##### SUPPLIED RECORDS #####
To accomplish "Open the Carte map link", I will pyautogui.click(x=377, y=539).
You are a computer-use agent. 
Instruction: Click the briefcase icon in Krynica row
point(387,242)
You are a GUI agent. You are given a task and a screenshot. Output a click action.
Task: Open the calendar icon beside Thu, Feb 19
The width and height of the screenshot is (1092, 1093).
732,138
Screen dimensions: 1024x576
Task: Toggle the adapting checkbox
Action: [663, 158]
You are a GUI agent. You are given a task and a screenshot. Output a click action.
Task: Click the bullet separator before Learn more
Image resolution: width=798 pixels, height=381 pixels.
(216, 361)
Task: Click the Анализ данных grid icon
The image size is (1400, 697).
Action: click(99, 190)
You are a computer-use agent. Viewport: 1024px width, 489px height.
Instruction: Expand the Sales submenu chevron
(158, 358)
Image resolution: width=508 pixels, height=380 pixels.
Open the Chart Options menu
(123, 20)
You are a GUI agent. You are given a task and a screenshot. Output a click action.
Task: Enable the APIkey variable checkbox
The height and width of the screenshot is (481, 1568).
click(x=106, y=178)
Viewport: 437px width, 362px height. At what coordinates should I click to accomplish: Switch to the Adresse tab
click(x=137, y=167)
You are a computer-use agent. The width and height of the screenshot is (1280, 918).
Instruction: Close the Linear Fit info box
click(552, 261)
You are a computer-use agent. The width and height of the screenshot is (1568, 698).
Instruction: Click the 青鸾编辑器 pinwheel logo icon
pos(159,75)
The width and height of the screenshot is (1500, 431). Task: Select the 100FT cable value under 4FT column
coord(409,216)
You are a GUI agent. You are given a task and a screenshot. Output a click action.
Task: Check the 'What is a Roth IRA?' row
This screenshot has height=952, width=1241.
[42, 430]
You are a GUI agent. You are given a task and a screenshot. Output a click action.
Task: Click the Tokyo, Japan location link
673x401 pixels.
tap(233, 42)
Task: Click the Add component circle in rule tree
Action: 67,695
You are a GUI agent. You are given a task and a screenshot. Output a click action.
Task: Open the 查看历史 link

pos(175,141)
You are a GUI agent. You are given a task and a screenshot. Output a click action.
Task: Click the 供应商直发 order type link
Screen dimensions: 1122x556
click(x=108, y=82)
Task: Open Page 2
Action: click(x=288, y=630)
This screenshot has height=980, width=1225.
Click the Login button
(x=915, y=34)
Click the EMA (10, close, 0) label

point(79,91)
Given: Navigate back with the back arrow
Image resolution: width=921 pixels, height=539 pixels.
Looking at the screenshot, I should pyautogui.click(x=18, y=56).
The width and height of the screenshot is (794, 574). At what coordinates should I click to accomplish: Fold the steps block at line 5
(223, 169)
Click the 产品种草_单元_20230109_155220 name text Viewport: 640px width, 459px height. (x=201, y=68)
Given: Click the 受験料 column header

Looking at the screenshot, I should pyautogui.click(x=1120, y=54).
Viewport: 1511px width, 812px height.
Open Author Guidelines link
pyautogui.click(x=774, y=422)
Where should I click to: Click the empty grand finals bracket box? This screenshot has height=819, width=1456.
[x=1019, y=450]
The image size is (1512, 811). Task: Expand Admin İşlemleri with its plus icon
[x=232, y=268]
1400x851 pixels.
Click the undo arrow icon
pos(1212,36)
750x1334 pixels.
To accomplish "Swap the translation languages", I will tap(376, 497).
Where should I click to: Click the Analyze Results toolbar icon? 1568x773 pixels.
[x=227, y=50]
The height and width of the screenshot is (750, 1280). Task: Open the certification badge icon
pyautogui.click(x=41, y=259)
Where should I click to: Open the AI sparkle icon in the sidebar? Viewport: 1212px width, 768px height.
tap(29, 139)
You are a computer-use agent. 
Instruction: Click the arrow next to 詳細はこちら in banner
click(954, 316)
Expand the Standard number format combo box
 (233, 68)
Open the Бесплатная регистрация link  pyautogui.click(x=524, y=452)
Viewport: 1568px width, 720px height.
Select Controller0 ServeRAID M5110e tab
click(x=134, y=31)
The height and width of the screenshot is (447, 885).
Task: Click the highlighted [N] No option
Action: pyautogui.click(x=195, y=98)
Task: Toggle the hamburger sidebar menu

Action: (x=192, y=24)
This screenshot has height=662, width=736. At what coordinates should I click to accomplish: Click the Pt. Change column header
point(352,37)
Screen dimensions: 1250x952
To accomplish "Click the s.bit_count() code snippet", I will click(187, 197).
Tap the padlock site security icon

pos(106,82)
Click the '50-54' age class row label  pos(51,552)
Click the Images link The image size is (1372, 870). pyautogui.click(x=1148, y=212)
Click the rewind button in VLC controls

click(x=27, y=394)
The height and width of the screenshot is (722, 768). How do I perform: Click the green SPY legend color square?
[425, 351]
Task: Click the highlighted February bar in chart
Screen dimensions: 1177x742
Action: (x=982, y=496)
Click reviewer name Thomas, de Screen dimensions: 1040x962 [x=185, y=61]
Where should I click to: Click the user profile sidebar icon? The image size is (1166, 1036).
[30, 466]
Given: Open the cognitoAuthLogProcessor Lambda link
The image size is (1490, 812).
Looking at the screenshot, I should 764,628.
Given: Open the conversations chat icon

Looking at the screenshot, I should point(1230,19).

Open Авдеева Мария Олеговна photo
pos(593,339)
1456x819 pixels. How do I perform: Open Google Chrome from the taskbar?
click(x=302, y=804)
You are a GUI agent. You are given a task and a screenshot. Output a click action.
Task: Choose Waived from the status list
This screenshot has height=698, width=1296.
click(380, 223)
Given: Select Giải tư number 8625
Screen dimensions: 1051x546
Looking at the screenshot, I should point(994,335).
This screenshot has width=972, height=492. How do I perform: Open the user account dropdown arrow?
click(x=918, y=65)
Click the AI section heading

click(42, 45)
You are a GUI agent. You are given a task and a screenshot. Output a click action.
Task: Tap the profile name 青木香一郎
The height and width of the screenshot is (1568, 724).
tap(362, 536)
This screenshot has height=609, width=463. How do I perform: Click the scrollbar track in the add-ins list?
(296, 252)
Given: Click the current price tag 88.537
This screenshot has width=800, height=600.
#####
§ **TASK ITEM**
Could you print all of the data above once more, unaltered?

§ **EXERCISE ANSWER**
To accomplish "Open the Carte map link", I will pyautogui.click(x=377, y=539).
You are a computer-use agent. 
Instruction: Click the briefcase icon in Krynica row
point(387,242)
You are a GUI agent. You are given a task and a screenshot. Output a click action.
Task: Open the calendar icon beside Thu, Feb 19
The width and height of the screenshot is (1092, 1093).
732,138
Screen dimensions: 1024x576
Task: Toggle the adapting checkbox
Action: [663, 158]
You are a GUI agent. You are given a task and a screenshot. Output a click action.
Task: Click the bullet separator before Learn more
Image resolution: width=798 pixels, height=381 pixels.
(216, 361)
Task: Click the Анализ данных grid icon
The image size is (1400, 697).
Action: click(99, 190)
You are a computer-use agent. Viewport: 1024px width, 489px height.
Instruction: Expand the Sales submenu chevron
(158, 358)
Image resolution: width=508 pixels, height=380 pixels.
Open the Chart Options menu
(123, 20)
You are a GUI agent. You are given a task and a screenshot. Output a click action.
Task: Enable the APIkey variable checkbox
The height and width of the screenshot is (481, 1568).
click(x=106, y=178)
Viewport: 437px width, 362px height. At what coordinates should I click to accomplish: Switch to the Adresse tab
click(x=137, y=167)
You are a computer-use agent. The width and height of the screenshot is (1280, 918).
Instruction: Close the Linear Fit info box
click(552, 261)
You are a computer-use agent. The width and height of the screenshot is (1568, 698).
Instruction: Click the 青鸾编辑器 pinwheel logo icon
pos(159,75)
The width and height of the screenshot is (1500, 431). Task: Select the 100FT cable value under 4FT column
coord(409,216)
You are a GUI agent. You are given a task and a screenshot. Output a click action.
Task: Check the 'What is a Roth IRA?' row
This screenshot has height=952, width=1241.
[42, 430]
You are a GUI agent. You are given a task and a screenshot. Output a click action.
Task: Click the Tokyo, Japan location link
673x401 pixels.
tap(233, 42)
Task: Click the Add component circle in rule tree
Action: 67,695
You are a GUI agent. You are given a task and a screenshot. Output a click action.
Task: Open the 查看历史 link

pos(175,141)
You are a GUI agent. You are given a task and a screenshot. Output a click action.
Task: Click the 供应商直发 order type link
Screen dimensions: 1122x556
click(x=108, y=82)
Task: Open Page 2
Action: click(x=288, y=630)
This screenshot has height=980, width=1225.
Click the Login button
(x=915, y=34)
Click the EMA (10, close, 0) label

point(79,91)
Given: Navigate back with the back arrow
Image resolution: width=921 pixels, height=539 pixels.
Looking at the screenshot, I should pyautogui.click(x=18, y=56).
The width and height of the screenshot is (794, 574). At what coordinates should I click to accomplish: Fold the steps block at line 5
(223, 169)
Click the 产品种草_单元_20230109_155220 name text Viewport: 640px width, 459px height. (x=201, y=68)
Given: Click the 受験料 column header

Looking at the screenshot, I should pyautogui.click(x=1120, y=54).
Viewport: 1511px width, 812px height.
Open Author Guidelines link
pyautogui.click(x=774, y=422)
Where should I click to: Click the empty grand finals bracket box? This screenshot has height=819, width=1456.
[x=1019, y=450]
The image size is (1512, 811). Task: Expand Admin İşlemleri with its plus icon
[x=232, y=268]
1400x851 pixels.
Click the undo arrow icon
pos(1212,36)
750x1334 pixels.
To accomplish "Swap the translation languages", I will tap(376, 497).
Where should I click to: Click the Analyze Results toolbar icon? 1568x773 pixels.
[x=227, y=50]
The height and width of the screenshot is (750, 1280). Task: Open the certification badge icon
pyautogui.click(x=41, y=259)
Where should I click to: Open the AI sparkle icon in the sidebar? Viewport: 1212px width, 768px height.
tap(29, 139)
You are a computer-use agent. 
Instruction: Click the arrow next to 詳細はこちら in banner
click(954, 316)
Expand the Standard number format combo box
 (233, 68)
Open the Бесплатная регистрация link  pyautogui.click(x=524, y=452)
Viewport: 1568px width, 720px height.
Select Controller0 ServeRAID M5110e tab
click(x=134, y=31)
The height and width of the screenshot is (447, 885).
Task: Click the highlighted [N] No option
Action: pyautogui.click(x=195, y=98)
Task: Toggle the hamburger sidebar menu

Action: (x=192, y=24)
This screenshot has height=662, width=736. At what coordinates should I click to accomplish: Click the Pt. Change column header
point(352,37)
Screen dimensions: 1250x952
To accomplish "Click the s.bit_count() code snippet", I will click(187, 197).
Tap the padlock site security icon

pos(106,82)
Click the '50-54' age class row label  pos(51,552)
Click the Images link The image size is (1372, 870). pyautogui.click(x=1148, y=212)
Click the rewind button in VLC controls

click(x=27, y=394)
The height and width of the screenshot is (722, 768). How do I perform: Click the green SPY legend color square?
[425, 351]
Task: Click the highlighted February bar in chart
Screen dimensions: 1177x742
Action: (x=982, y=496)
Click reviewer name Thomas, de Screen dimensions: 1040x962 [x=185, y=61]
Where should I click to: Click the user profile sidebar icon? The image size is (1166, 1036).
[30, 466]
Given: Open the cognitoAuthLogProcessor Lambda link
The image size is (1490, 812).
Looking at the screenshot, I should 764,628.
Given: Open the conversations chat icon

Looking at the screenshot, I should point(1230,19).

Open Авдеева Мария Олеговна photo
pos(593,339)
1456x819 pixels. How do I perform: Open Google Chrome from the taskbar?
click(x=302, y=804)
You are a GUI agent. You are given a task and a screenshot. Output a click action.
Task: Choose Waived from the status list
This screenshot has height=698, width=1296.
click(380, 223)
Given: Select Giải tư number 8625
Screen dimensions: 1051x546
Looking at the screenshot, I should point(994,335).
This screenshot has width=972, height=492. How do I perform: Open the user account dropdown arrow?
click(x=918, y=65)
Click the AI section heading

click(42, 45)
You are a GUI agent. You are given a task and a screenshot. Output a click action.
Task: Tap the profile name 青木香一郎
The height and width of the screenshot is (1568, 724).
tap(362, 536)
This screenshot has height=609, width=463. How do I perform: Click the scrollbar track in the add-ins list?
(296, 252)
Given: Click the current price tag 88.537
This screenshot has width=800, height=600.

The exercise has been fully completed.